Of course, the next thing needed is a rule to understand how an object changes its speed when something affects it. That is, Newton`s contribution. Newton wrote three laws: The first law was a simple reformulation of the Galilean principle of inertia just described. The second law gave a specific way to determine how velocity changes under various influences called forces. The third act describes the forces to some extent, and we will discuss that at another time. Here we will only discuss the second law of the law, which states that the motion of an object is modified by forces in this way: the rate of temporal change of a quantity called quantity called momentum is proportional to the force. We`ll figure it out mathematically shortly, but let`s explain the idea first. I struggled with this information again, mainly because I thought Lisa had already ended all contact with Tyler. Our family had lived the last few months assuming that they were safe from its influence, that they were ultimately exaggerated. She had sworn it was over. She promised it. Our calculation therefore proceeds in the following steps using the time intervals $epsilon=0.100$: Initial values at $t=0$: begin{alignat*}{2} x(0)&=0.500&qquadqquad y(0)&=phantom{+}0.000[.5ex] v_x(0)&=0.000&qquadqquad v_y(0)&=+1.630 end{alignat*} Among these we find: begin{alignat*}{2} r(0)&=phantom{-}0.500&qquad 1/r^3(0)&=8.000[.5ex] a_x(0)&=-4.000&qquad a_y(0)&=0.000 end{alignat*} How to calculate Speeds $v_x(0.05)$ and $v_y(0.05)$: begin{align*} v_x(0.05) &= 0.000 – 4.000 times 0.050 = -0.200;[1ex] v_y(0.05) &= 1.630 + 0.000 times 0.050 = phantom{-}1.630. end{align*} Now our main calculations begin: begin{alignat*}{2} x(0.1)&=0.500-0.20 times 0.1&&=phantom{-}0.480[.5ex] y(0.1)&=0.0+1.63 times 0.1 &&=phantom{-}0.163[.5ex] r(0.0.1) r(0.1) 1)&=5ex) 1)&=sqrt{0.0.480^2+0.163^2}&&=phantom{-}0.507[.5ex] 1/r^3(0.1)&=7.677 &&[.5ex] a_x(0.1)&=-0.480 times 7.677 &&=-3.685[.5ex] a_y(0.1)&=-0.163 times 7.677 &&=-1.250[.5ex] v_x(0.15)&=-0.200-3.685times0.1 &&=-0.568[.5ex] v_y(0.15)&=1.630-1.250times0.1 &&&= phantom{-}1.505 [.5ex] x( 0.2)&=0.480-0.568times 0.1&&=phantom{-}0.423[.5ex] y(0.2)&=0.163+1.505times0.1&&=phantom{-}0.313[.5ex] &qquadqquadtext{etc.}&& end{alignat*} This gives us the values given in Table 9–2, and in increments of about $20, we chased the planet halfway around the sun!
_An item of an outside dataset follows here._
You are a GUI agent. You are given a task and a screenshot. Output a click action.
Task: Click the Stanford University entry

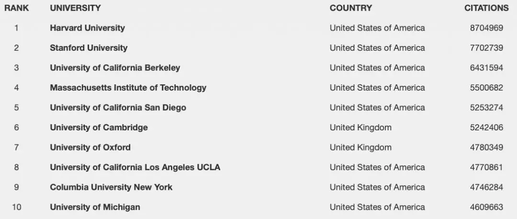[x=89, y=48]
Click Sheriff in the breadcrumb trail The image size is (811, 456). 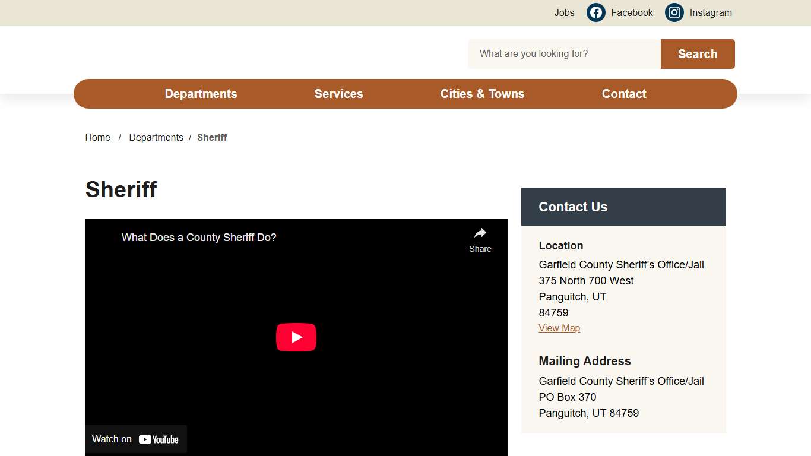point(212,137)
Figures 9 to 6 show the coordinates $x$ and $$y$ shown in Table 9–2.
The dots represent positions in the sequence of times separated by one-tenth of a unit; We see that the planet moves rapidly at the beginning and slowly at the end, and thus the shape of the curve is determined. So we see that we really know how to calculate the movement of the planets! Now we are ready to do our calculation. To simplify, we can organize the work in the form of a table, with columns for time, position, speed and acceleration, and intermediate lines for speed, as shown in table 9-1. Such a table is, of course, only a practical way to represent the numerical values obtained from the set of equations (9.16), and in fact the equations themselves never need to be written. We simply fill in the different fields of the table one by one. This painting now gives us a very good idea of the movement: it starts from rest, first takes a slight upward (negative) speed and loses part of its distance. The acceleration is then slightly weaker, but still gains speed. But over time, it picks up speed faster and slower until we can confidently predict at $x=$0 to about $t=$1.50 sec that it will continue, but now it will be on the other side; The $x$ position becomes negative, so the acceleration becomes positive. As a result, the speed decreases. It is interesting to compare these numbers with the function $x=cos t$ performed in Fig.
9–4. The match is in the three-digit accuracy of our calculation! We will see later that $x=cos t$ is the exact mathematical solution of our equation of motion, but it is a powerful example of the power of numerical analysis that such a simple calculation gives such accurate results. It was only with the advent of modern physics in the early 20th century that it was discovered that Newton`s laws of motion only produce a good approximation of motion if objects move at speeds much, much lower than the speed of light, and if these objects are larger than the size of most molecules (about 10-9 m10-9 m in diameter). These limits define the field of classical mechanics, as discussed in Introduction to the Nature of Science and Physics.